Snow Special: Discover Mt Hotham | Men's Health Magazine Australia

Snow Special: Discover Mt Hotham

I’m not entirely sure what convinced me I was ready to tackle a black run. Perhaps it was the name of the run – “Big Slope” – suggestive of a gentle decline. Or perhaps it was the fog obscuring the exact dimensions of the run. Either way, as I nudged my skis over the lip and began my descent, I was confident I had this thing in the bag.

I was wrong.

After four crashes and two collisions with separate snow gums, I finally unclipped my skis and began the shameful walk down to the bottom of the run. It was a humbling experience that revealed two truths to me. First, I’m a decidedly poor skier. Second, the runs at Hotham are more consistently extreme than anything else in Australia – and with $4.4 million spent on snowmaking over the summer, you can be guaranteed these runs will be nicely blanketed with the good stuff come the first day of the season.

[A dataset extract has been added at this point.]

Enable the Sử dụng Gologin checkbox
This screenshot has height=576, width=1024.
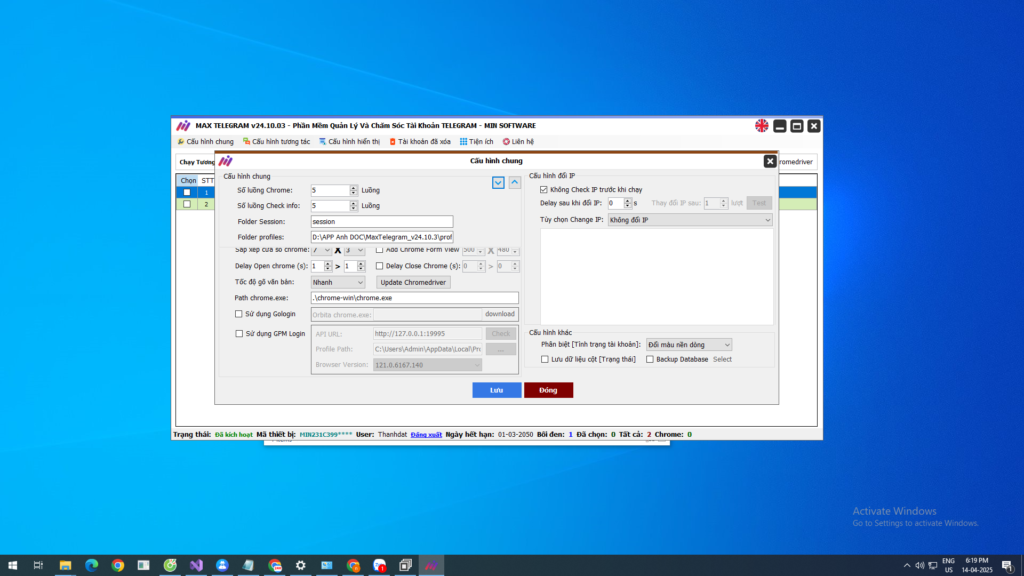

Sure, there are green runs on the gently canted snowfields of The Summit, but get down into Blue Ribbon or Gotcha and the runs are ferociously steep and walled in by stands of gums whose grey trunks look unnervingly like polished concrete. The apogee of Hotham’s extreme terrain is the double-black “Mary’s Slide”, a horrifying cliff of snow that plummets down-down-down before ending abruptly in a boulder-strewn creek. Poor Mary never lived to tell the tale of her titular slide. No doubt I would face the same fate if I tried to take the thing on.

Yes, if you’re a serious skier in this flat, brown land, then Hotham is your Graceland. If not, you’ll still have plenty of fun. Just be prepared to eat snow.

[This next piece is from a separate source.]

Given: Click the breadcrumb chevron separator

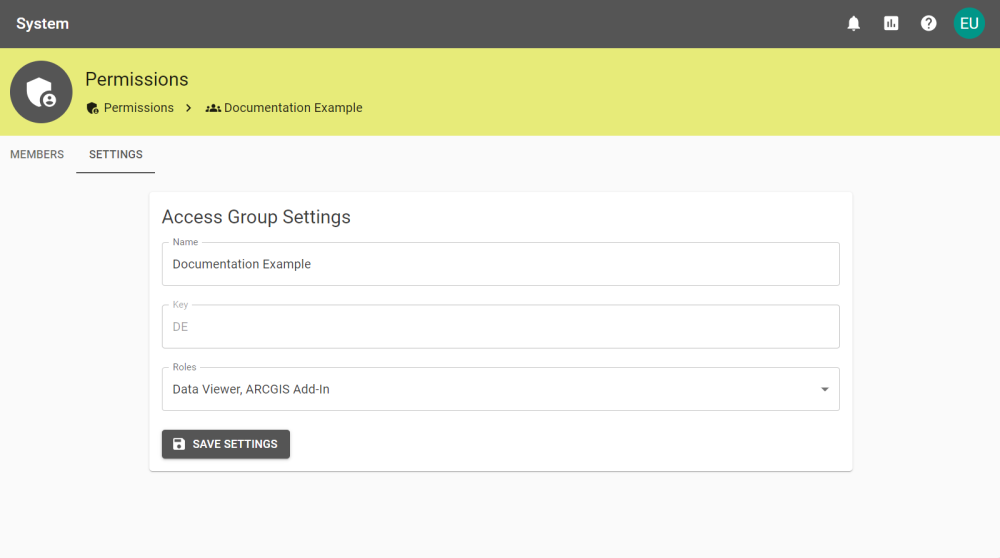Looking at the screenshot, I should [189, 108].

Want to take your skiing or boarding to the next level? Sign on for one of Hotham’s Advanced Masterclasses. Guided by elite coaches and aimed at advanced skiers or boardriders, these classes home in on a specific discipline – carving, short turns, moguls, etc – then polish that skill to a high gloss. Sign on for the All Terrain class (skiing) or All Mountain Freestyle class (boarding) and you’ll head off-piste to the steepest and most extreme terrain Australia offers.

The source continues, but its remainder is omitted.